Cinderella has taken a beating in the last forty-odd years. The animated classic first released in 1950 has been criticized for everything from racism, to sexism, and impossible-to-emulate, Barbie-like image mongering. She has been lampooned, ridiculed and dismissed as irrelevant in this, the age of gender bending equivalency.
Yet she keeps coming back, ever popular with girls of every generation. Ever wonder why that is?
Of course there’s the legendary Disney brilliance and creativity. Movie-making excellence abounds in this live act out version. But Disney’s newest vision of one its oldest classics is a delight to both the eyes and the heart. And it’s the heart that really matters, the values at the core of the story revealed in plot and pictures.
Innocence is there, along with generosity, shining in glory against the narcissistic backdrop of stepsister greed. Childlike goodness too perseveres amidst adult cruelty, subtle and profound. Cinderella’s loyalty to family and home, her determination to keep the promises she made at whatever the cost serves as solid foundation, something that promises to outlast the grasping desperation of her bankrupt stepmother.
But the spirit of Cinderella, the force that continues to drive her appeal sixty-five years after her debut, is made of three things: beauty, kindness, and courage.
As Douglas S. O’Donnell says, “Biblically speaking, beauty is like a cut rose. It’s worth beholding even though you know it is withering away. It’s worth beholding even though its thorns can prick. It’s worth beholding because the flower’s beauty in that moment points to the beauty of, not Mother Nature, but of Father God.” Cinderella’s exquisite joy as her tattered dress transforms into a beautiful ball gown is a testimony of the goodness of beauty, of truly feminine beauty, that points us to the beauty of God. Something inside the souls of little girls, indeed inside all of us, knows that.
Something else we intuit, that drives Cinderella’s appeal, is that the beauty isn’t only skin deep. Some women are physically beautiful, but hard, like Cate Blanchette’s version of the stepmother in this film. Others are attractive but frail, brittle, unable to bear the brutalities of life. Cinderella is radiant, shining with courage and kindness that comes from within. That isn’t an easy thing to portray on film, and Lily James does it to perfection.

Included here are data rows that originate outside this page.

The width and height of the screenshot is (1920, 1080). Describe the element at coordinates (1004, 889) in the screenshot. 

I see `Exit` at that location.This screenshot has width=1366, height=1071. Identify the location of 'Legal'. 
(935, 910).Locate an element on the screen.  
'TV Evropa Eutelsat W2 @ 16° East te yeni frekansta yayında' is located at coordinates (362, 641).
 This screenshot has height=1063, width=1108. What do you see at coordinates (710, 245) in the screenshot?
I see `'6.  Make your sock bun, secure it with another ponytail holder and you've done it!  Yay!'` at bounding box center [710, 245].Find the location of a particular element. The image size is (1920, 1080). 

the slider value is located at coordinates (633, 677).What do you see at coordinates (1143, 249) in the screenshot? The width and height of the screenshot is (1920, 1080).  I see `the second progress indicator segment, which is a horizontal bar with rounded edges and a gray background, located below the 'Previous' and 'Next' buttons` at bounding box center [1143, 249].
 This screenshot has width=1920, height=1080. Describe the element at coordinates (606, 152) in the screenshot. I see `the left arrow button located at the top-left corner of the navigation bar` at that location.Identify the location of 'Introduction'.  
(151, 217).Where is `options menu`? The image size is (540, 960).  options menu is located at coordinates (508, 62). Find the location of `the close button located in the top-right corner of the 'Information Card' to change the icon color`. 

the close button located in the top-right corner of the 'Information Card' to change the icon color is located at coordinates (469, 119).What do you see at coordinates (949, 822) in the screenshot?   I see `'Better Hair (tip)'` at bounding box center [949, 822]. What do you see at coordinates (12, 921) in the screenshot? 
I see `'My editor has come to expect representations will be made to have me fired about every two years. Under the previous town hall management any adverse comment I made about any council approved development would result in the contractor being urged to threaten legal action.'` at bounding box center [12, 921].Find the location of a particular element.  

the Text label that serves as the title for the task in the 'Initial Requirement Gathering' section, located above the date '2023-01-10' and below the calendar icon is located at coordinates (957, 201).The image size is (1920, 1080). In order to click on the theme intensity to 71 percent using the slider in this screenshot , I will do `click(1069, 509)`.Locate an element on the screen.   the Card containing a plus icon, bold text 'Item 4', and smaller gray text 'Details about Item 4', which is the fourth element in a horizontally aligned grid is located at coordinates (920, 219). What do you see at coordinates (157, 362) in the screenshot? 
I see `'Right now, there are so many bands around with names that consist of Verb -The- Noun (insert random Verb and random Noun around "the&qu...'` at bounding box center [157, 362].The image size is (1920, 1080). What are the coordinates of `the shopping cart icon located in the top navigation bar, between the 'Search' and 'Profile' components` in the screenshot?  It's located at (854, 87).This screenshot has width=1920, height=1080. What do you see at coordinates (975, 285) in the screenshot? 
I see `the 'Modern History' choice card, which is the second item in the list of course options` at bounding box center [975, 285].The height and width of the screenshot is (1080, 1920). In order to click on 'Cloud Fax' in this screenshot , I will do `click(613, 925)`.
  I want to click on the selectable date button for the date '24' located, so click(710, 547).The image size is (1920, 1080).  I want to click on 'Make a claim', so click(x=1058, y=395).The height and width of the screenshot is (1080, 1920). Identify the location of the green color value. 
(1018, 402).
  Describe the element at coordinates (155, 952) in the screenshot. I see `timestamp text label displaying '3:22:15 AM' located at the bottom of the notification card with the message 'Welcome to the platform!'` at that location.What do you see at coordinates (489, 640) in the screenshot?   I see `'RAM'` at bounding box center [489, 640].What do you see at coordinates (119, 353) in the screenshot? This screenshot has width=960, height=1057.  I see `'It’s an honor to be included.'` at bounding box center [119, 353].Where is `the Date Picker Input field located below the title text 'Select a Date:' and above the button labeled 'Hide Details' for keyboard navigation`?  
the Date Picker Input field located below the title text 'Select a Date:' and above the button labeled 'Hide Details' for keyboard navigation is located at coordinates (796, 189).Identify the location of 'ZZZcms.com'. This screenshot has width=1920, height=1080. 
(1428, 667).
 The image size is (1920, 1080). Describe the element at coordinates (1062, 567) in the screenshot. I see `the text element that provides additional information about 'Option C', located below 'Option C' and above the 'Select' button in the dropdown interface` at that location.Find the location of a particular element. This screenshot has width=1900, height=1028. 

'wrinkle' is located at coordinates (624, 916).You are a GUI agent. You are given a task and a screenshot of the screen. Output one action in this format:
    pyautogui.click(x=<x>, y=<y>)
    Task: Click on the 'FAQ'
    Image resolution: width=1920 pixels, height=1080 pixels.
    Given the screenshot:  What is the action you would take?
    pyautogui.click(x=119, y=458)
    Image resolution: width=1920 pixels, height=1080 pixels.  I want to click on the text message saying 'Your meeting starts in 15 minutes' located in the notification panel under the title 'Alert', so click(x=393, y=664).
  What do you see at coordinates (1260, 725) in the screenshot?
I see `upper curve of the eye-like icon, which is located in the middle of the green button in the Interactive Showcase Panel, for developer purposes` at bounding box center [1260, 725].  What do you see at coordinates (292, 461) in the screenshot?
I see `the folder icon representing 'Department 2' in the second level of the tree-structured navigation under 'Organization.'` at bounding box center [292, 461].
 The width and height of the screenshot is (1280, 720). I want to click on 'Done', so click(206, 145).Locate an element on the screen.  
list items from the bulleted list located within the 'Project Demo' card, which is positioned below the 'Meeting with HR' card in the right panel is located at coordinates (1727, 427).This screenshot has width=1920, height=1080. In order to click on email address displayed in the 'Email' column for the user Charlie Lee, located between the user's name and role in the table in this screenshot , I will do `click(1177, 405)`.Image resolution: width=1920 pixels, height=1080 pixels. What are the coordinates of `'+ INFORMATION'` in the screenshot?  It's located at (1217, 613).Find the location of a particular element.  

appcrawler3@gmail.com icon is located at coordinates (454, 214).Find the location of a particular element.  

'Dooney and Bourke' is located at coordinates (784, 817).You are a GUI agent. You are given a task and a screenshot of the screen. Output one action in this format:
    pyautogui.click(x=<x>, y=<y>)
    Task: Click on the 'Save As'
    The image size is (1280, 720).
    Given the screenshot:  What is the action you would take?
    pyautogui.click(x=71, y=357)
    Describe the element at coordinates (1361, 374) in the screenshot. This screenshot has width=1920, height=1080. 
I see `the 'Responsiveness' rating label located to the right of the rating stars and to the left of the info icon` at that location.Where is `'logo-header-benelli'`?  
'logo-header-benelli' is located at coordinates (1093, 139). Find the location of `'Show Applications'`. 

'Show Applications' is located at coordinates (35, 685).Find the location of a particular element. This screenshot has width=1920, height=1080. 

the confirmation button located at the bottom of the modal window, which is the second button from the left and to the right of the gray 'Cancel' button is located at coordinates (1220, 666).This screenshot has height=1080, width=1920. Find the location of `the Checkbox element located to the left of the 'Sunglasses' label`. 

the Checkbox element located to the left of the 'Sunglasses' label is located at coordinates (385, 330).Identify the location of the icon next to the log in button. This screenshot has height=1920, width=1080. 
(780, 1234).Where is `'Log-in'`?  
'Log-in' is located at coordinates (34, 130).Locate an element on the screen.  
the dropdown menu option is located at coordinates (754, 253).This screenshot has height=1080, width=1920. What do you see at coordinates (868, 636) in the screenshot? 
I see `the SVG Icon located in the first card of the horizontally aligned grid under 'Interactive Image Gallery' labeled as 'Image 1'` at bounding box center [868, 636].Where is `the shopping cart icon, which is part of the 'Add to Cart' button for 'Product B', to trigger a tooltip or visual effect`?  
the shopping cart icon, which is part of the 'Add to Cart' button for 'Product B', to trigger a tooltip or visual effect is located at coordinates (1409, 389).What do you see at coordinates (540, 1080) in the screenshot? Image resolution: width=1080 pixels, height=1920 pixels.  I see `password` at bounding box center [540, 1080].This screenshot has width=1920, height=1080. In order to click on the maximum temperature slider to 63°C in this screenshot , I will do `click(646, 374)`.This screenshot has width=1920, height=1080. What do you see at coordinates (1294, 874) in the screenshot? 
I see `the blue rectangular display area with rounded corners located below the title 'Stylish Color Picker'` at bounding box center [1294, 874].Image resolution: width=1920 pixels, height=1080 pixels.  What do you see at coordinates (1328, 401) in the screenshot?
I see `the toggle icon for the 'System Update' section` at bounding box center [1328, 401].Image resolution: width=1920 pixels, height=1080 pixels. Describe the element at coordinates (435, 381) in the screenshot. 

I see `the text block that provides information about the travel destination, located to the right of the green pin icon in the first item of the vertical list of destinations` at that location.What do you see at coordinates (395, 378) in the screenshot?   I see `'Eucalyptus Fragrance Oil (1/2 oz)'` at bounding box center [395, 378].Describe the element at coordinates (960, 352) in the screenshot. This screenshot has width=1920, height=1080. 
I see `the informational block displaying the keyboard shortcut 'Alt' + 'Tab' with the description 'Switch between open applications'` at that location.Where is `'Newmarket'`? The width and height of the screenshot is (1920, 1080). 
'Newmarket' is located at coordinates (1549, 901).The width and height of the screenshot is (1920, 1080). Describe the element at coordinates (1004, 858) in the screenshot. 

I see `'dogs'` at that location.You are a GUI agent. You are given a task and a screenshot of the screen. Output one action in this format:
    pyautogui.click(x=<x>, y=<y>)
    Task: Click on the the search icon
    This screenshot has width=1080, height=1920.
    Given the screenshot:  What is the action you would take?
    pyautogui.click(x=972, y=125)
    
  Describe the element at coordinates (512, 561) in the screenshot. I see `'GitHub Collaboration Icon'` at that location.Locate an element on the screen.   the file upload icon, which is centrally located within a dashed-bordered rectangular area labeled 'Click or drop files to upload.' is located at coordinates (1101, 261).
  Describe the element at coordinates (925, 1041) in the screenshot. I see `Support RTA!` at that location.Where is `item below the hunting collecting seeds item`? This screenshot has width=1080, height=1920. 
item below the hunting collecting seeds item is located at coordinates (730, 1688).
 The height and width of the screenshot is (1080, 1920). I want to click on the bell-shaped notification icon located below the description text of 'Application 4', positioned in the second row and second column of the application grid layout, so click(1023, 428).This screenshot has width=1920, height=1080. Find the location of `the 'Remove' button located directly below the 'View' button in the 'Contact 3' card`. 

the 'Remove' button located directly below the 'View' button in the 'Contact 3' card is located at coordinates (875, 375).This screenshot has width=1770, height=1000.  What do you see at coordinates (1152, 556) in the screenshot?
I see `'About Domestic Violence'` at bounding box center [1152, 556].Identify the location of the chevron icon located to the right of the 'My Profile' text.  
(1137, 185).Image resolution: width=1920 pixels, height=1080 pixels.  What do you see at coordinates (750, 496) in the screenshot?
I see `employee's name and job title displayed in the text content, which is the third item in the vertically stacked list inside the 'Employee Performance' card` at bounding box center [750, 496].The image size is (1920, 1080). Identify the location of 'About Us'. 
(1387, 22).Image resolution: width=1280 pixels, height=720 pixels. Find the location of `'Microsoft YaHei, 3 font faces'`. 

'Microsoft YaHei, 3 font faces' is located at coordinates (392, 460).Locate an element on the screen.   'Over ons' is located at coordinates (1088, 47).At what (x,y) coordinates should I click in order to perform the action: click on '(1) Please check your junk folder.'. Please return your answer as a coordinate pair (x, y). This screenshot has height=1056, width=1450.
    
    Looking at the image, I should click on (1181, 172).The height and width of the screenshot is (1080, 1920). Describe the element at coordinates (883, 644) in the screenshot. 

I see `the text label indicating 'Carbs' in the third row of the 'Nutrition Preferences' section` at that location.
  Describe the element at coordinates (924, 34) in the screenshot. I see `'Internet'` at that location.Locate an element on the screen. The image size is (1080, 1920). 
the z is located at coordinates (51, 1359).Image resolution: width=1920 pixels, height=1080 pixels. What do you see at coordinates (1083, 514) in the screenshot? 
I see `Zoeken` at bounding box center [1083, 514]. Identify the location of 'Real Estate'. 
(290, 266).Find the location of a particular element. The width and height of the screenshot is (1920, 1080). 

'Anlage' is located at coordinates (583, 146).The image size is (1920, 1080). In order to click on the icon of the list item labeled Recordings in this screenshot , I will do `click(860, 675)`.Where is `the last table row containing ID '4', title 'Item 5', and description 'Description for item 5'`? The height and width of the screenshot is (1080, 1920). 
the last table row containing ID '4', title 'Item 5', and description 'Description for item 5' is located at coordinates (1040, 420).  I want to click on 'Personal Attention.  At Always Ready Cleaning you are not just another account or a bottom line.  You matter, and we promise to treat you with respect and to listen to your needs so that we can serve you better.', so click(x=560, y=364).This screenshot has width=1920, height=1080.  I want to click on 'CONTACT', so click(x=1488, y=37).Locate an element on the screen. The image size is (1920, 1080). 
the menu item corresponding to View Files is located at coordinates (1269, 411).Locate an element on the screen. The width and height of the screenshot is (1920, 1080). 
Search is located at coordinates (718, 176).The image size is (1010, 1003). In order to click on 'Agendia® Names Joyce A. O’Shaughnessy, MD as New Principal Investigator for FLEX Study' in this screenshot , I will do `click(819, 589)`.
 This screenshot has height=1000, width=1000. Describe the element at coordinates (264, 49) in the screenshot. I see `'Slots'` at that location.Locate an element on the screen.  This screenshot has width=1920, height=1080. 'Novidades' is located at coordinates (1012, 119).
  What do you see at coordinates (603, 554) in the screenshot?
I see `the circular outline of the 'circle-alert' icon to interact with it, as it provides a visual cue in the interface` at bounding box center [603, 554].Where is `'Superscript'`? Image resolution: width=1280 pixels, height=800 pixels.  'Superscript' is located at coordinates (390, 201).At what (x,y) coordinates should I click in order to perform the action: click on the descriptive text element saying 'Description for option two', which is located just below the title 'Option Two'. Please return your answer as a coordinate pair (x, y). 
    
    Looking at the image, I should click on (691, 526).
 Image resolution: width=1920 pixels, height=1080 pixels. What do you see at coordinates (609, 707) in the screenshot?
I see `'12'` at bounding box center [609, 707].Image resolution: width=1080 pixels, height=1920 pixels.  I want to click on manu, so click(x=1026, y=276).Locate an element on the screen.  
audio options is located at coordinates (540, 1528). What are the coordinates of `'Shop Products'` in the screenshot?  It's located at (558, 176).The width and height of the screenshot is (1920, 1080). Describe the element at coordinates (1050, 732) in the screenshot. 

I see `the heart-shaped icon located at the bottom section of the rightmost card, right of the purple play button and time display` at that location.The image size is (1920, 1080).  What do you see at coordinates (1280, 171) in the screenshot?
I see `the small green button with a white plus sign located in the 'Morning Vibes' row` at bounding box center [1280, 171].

As we see in Cinderella, these values come with a cost. The world envies true beauty, and tries to destroy it. It takes advantage of kindness, and abuses it. And it seeks to overwhelm courage, to defeat it. I want to urge you, whether you are a very young girl, seeing Cinderella for the first time, or a very experienced grown up, never give up on beauty, kindness, and courage. Having been married to a real Cinderella for over thirty years, I can tell you, they are worth it.